[Collected data entries]
· · ·
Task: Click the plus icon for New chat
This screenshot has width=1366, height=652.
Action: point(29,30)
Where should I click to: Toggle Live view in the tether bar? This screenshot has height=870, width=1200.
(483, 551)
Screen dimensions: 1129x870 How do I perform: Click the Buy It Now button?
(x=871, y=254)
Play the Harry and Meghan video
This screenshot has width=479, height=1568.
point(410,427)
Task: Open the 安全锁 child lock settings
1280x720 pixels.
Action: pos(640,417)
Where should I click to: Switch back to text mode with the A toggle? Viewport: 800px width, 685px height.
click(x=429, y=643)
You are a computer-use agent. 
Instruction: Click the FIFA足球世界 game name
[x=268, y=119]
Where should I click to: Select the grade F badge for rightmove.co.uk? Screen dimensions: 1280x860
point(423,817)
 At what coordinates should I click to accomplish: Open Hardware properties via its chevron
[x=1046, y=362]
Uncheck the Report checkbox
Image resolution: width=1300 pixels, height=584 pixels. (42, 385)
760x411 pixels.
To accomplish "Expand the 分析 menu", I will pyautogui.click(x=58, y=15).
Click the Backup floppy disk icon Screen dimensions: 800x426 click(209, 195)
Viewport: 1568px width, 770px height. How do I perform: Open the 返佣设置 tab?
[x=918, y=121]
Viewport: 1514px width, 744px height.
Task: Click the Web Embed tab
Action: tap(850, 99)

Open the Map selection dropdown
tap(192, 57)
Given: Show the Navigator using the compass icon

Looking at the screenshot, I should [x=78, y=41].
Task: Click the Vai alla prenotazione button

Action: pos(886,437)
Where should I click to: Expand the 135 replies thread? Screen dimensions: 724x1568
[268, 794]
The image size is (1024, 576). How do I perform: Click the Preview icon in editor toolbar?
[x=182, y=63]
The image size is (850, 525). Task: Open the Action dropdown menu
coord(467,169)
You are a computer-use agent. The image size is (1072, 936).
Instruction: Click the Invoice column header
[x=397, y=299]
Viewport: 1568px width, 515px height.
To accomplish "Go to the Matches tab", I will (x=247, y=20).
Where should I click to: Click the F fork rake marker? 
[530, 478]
· · ·
▶ Aim of the exercise: What should appear is an exact copy of the lines from the one with "Instruction: Click the Invoice column header" through the end of the entries above, ends included, and no other text.

▶ Completed exercise:
Instruction: Click the Invoice column header
[x=397, y=299]
Viewport: 1568px width, 515px height.
To accomplish "Go to the Matches tab", I will (x=247, y=20).
Where should I click to: Click the F fork rake marker? 
[530, 478]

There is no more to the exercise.